→ **Task item**
In exact form, please repeat the records from their opening line down to the line with "Click the Rules filter icon", including that line.

[Stored items]
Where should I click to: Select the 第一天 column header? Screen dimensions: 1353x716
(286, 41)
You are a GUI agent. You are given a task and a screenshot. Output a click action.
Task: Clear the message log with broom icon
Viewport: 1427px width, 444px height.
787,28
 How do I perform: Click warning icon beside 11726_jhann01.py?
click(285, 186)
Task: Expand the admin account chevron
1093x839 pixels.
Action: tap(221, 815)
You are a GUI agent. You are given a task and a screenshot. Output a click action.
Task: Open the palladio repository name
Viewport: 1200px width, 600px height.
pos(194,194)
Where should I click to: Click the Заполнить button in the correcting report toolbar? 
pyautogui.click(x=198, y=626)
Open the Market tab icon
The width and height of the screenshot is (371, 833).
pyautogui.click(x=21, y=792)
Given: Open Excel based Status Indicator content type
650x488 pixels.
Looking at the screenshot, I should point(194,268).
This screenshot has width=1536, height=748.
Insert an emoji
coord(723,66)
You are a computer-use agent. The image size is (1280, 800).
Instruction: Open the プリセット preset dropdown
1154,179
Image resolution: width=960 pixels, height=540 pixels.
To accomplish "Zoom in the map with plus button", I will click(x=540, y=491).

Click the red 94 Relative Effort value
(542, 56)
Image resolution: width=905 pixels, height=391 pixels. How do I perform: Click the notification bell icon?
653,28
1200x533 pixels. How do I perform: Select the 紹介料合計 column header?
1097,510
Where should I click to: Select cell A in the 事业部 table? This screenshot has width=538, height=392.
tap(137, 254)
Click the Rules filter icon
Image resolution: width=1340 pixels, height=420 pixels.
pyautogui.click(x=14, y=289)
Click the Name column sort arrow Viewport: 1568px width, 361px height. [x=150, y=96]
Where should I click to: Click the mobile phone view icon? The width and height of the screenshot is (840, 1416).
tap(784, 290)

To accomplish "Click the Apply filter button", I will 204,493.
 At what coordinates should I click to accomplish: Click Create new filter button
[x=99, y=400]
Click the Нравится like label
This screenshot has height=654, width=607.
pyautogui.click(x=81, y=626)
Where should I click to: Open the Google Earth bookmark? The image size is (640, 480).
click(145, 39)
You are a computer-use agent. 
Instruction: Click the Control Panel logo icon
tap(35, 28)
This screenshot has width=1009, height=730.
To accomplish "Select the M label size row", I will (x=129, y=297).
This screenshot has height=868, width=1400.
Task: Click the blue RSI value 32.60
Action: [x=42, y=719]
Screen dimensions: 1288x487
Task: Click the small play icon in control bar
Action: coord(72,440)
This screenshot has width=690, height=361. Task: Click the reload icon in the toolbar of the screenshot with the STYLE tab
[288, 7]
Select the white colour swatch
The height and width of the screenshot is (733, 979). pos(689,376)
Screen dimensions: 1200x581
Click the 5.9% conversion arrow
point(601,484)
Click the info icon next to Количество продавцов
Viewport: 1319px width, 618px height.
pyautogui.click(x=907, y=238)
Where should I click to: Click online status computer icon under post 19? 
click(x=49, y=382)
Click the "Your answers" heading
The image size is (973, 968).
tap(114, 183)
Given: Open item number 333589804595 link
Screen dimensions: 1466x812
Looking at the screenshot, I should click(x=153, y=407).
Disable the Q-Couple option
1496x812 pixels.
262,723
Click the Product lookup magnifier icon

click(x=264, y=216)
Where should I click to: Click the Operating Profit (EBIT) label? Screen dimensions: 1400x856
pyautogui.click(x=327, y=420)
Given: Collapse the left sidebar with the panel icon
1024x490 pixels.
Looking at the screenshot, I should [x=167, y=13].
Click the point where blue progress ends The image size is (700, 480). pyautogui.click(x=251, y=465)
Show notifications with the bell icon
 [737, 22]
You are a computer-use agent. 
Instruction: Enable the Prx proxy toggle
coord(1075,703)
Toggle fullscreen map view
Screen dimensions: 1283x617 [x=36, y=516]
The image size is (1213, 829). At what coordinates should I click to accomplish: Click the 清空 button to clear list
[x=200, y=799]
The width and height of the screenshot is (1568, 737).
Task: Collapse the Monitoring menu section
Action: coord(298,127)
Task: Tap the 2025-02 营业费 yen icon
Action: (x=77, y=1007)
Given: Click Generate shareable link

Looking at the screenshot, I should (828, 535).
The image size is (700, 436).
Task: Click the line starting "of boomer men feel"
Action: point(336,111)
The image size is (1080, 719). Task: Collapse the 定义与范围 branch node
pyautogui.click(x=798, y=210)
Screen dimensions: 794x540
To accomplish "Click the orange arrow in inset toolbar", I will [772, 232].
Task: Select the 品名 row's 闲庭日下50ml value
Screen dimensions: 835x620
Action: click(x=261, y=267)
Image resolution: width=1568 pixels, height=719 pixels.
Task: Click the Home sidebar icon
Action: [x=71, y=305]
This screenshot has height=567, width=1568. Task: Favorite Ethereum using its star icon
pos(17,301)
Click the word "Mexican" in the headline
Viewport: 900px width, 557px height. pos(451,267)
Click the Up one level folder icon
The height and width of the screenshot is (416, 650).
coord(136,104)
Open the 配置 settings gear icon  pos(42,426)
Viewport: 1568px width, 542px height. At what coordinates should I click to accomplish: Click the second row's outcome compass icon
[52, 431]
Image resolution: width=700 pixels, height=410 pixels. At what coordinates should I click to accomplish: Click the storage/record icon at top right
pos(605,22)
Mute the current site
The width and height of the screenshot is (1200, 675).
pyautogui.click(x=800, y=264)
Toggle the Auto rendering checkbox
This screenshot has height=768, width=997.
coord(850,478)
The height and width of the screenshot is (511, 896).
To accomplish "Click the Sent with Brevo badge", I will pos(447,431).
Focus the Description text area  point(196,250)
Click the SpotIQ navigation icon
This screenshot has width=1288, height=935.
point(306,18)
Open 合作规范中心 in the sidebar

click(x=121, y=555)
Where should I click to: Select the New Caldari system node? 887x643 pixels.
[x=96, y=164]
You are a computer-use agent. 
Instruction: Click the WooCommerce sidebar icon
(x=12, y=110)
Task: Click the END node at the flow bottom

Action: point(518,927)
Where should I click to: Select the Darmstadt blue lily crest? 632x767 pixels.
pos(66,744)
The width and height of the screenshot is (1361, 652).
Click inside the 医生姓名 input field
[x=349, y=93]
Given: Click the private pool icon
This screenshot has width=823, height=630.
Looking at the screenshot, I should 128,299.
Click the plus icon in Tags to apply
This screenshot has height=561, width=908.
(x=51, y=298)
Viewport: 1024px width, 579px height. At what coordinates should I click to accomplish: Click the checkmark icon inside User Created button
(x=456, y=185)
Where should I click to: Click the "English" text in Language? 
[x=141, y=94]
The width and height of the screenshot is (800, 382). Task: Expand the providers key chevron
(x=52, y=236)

→ **Exercise output**
Where should I click to: Select the 第一天 column header? Screen dimensions: 1353x716
(286, 41)
You are a GUI agent. You are given a task and a screenshot. Output a click action.
Task: Clear the message log with broom icon
Viewport: 1427px width, 444px height.
787,28
 How do I perform: Click warning icon beside 11726_jhann01.py?
click(285, 186)
Task: Expand the admin account chevron
1093x839 pixels.
Action: tap(221, 815)
You are a GUI agent. You are given a task and a screenshot. Output a click action.
Task: Open the palladio repository name
Viewport: 1200px width, 600px height.
pos(194,194)
Where should I click to: Click the Заполнить button in the correcting report toolbar? 
pyautogui.click(x=198, y=626)
Open the Market tab icon
The width and height of the screenshot is (371, 833).
pyautogui.click(x=21, y=792)
Given: Open Excel based Status Indicator content type
650x488 pixels.
Looking at the screenshot, I should point(194,268).
This screenshot has width=1536, height=748.
Insert an emoji
coord(723,66)
You are a computer-use agent. The image size is (1280, 800).
Instruction: Open the プリセット preset dropdown
1154,179
Image resolution: width=960 pixels, height=540 pixels.
To accomplish "Zoom in the map with plus button", I will click(x=540, y=491).

Click the red 94 Relative Effort value
(542, 56)
Image resolution: width=905 pixels, height=391 pixels. How do I perform: Click the notification bell icon?
653,28
1200x533 pixels. How do I perform: Select the 紹介料合計 column header?
1097,510
Where should I click to: Select cell A in the 事业部 table? This screenshot has width=538, height=392.
tap(137, 254)
Click the Rules filter icon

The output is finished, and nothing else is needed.